_Enunciado 1_.
Converta as linhas de todas as entradas do material fornecido em uma lista numerada, sem as linhas em branco. Deixe as imagens de fora da resposta.

_Trecho do texto_.
——————
Ser imigrante me ensinou algo fundamental: a importância de fazer perguntas em vez de julgamentos. Aprendi essa lição muito jovem, quando ganhei uma bolsa para estudar na China, onde entendi que quando você está fora da sua cultura, não pode se dar ao luxo de presumir – você precisa questionar e explorar para, quem sabe, entender.
A Ásia sempre me ensinou muito. E foi essa postura que me fez enxergar o universo dos mangás e animes de uma forma completamente diferente durante minha recente viagem ao Japão.
Viajei pela segunda vez com a equipe do KES, uma empresa que admiro muito, que organiza viagens com executivos para mergulhar em outras indústrias e conhecer como funcionam as principais economias do mundo.
Como uma nerd assumida, dois momentos foram especialmente marcantes: a conversa com Ken Kutaragi, inventor do PlayStation, e a palestra sobre mangás. Passei 23 dias no Japão, e cada lugar – templos ou lojas de souvenirs – estava repleto de turistas consumindo cultura, tanto tradicional quanto pop.
——————
_Material fornecido_.
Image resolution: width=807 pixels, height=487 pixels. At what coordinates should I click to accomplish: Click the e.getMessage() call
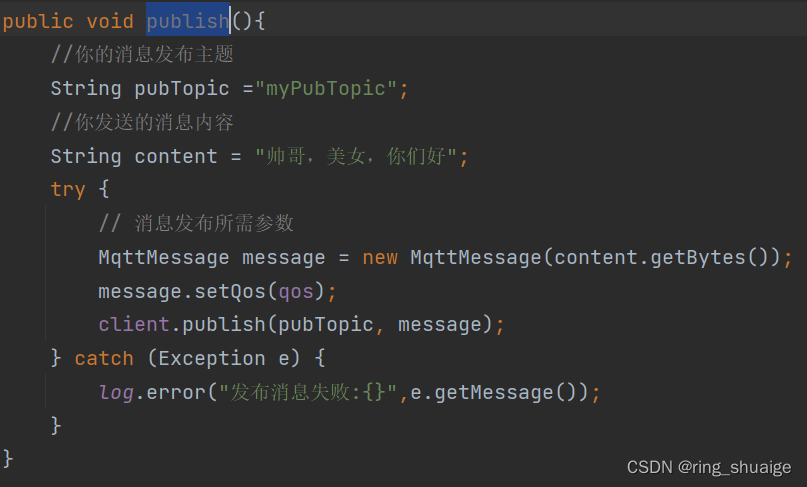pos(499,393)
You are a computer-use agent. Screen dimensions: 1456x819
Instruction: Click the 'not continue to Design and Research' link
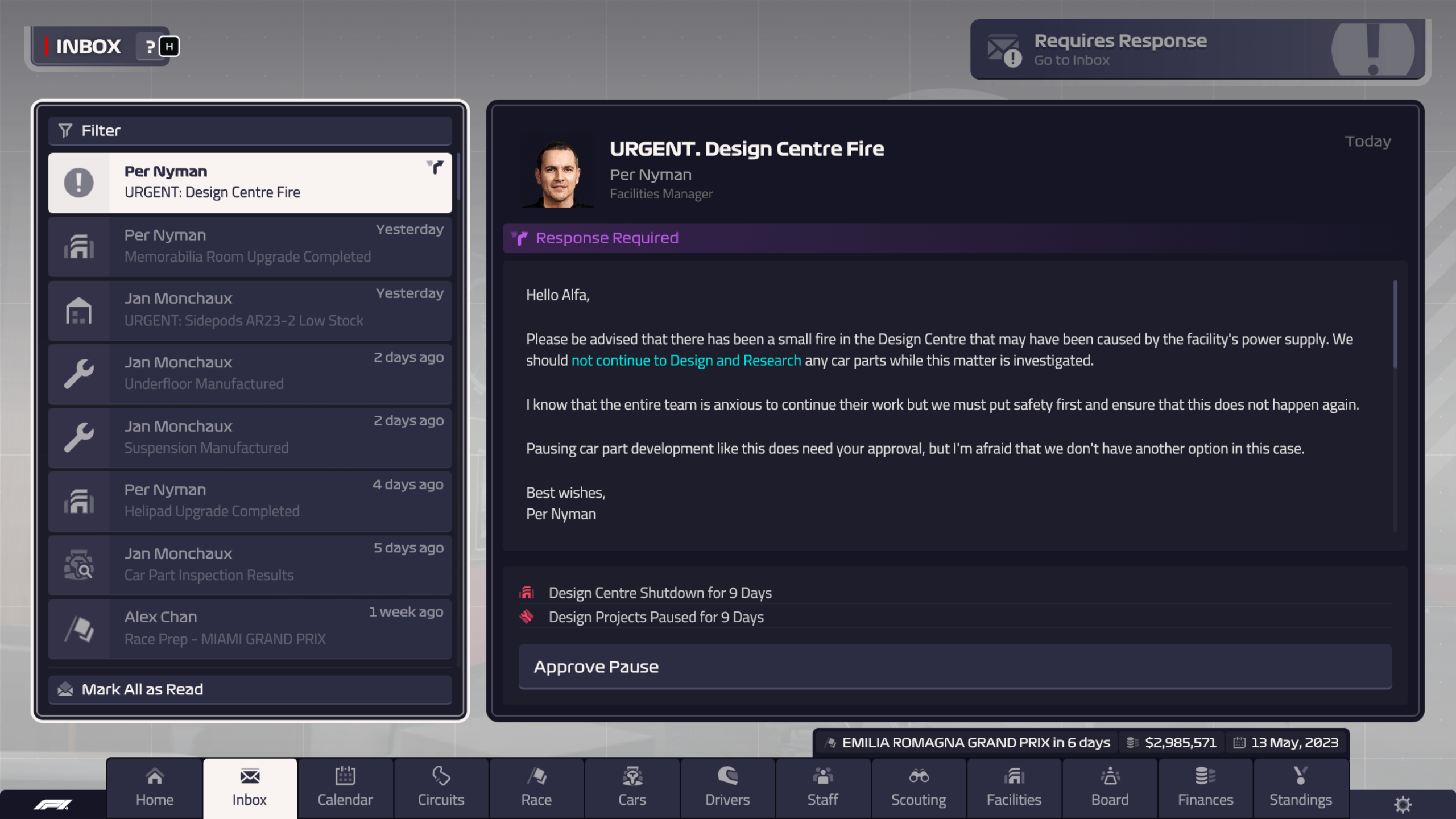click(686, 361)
——————
_Enunciado 2_.
Responda às perguntas a seguir com base no trecho sobre a viagem ao Japão.
(a) Em que país a pessoa que escreve estudou com uma bolsa?
(b) Quantos dias durou a passagem pelo Japão?
(c) Quem é Ken Kutaragi, segundo o trecho?

_Resolução 1_.
1. Image resolution: width=807 pixels, height=487 pixels. At what coordinates should I click to accomplish: Click the e.getMessage() call
2. pos(499,393)
3. You are a computer-use agent. Screen dimensions: 1456x819
4. Instruction: Click the 'not continue to Design and Research' link
5. click(686, 361)

_Resolução 2_.
(a) Ela estudou na China.
(b) A passagem pelo Japão durou 23 dias.
(c) Ken Kutaragi é o inventor do PlayStation.